-- start Dataset extract --

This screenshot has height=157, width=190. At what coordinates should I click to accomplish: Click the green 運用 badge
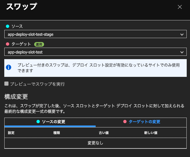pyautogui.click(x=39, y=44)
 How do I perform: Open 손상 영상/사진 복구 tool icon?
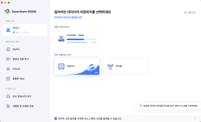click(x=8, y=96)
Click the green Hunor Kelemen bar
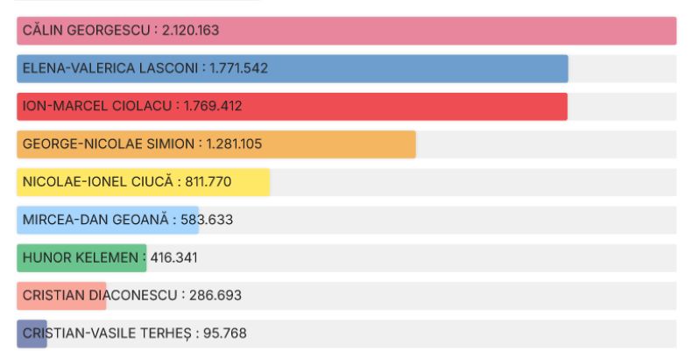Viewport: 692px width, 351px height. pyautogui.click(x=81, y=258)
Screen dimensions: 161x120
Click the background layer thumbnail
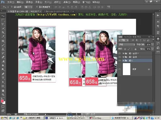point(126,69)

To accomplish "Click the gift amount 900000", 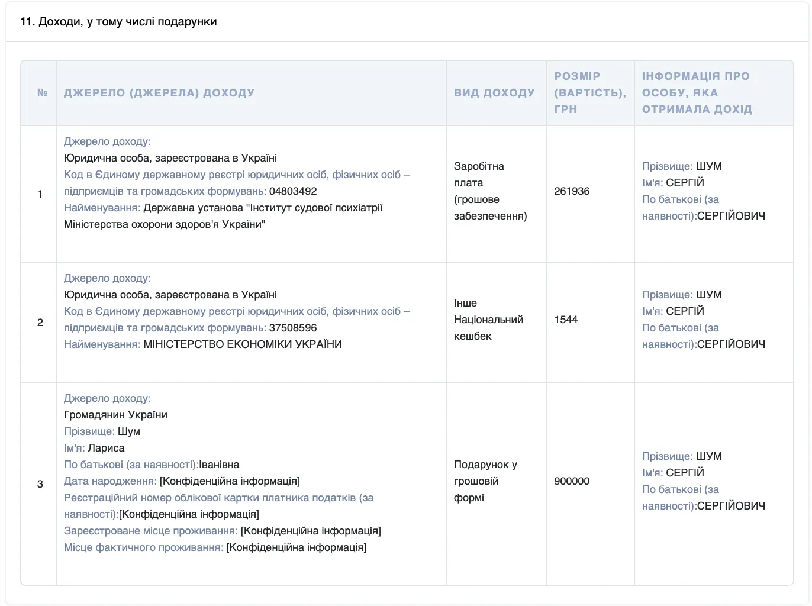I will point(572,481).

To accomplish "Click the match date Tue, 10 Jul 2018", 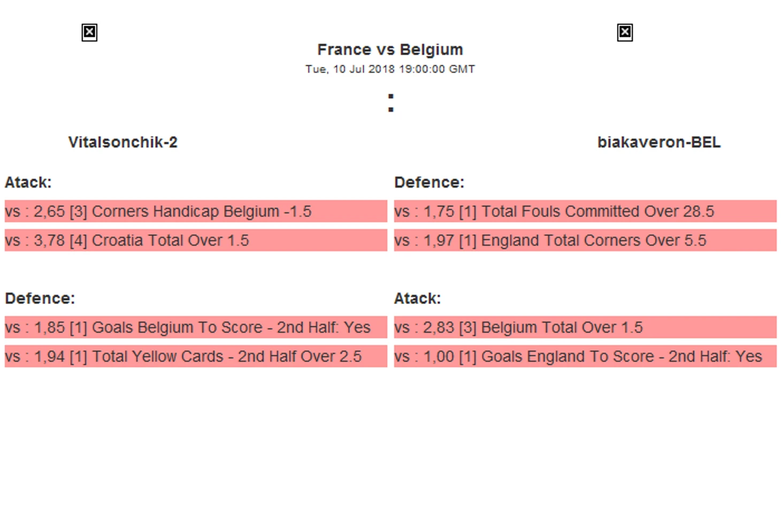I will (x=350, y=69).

-- end Dataset extract --

--- Description of the task ---
Copy the entries above word for word, from the very first line through the line containing "click(x=8, y=96)", including that line. Omit the pictures from your copy.

--- Task solution ---
This screenshot has height=157, width=190. At what coordinates should I click to accomplish: Click the green 運用 badge
pyautogui.click(x=39, y=44)
 How do I perform: Open 손상 영상/사진 복구 tool icon?
click(x=8, y=96)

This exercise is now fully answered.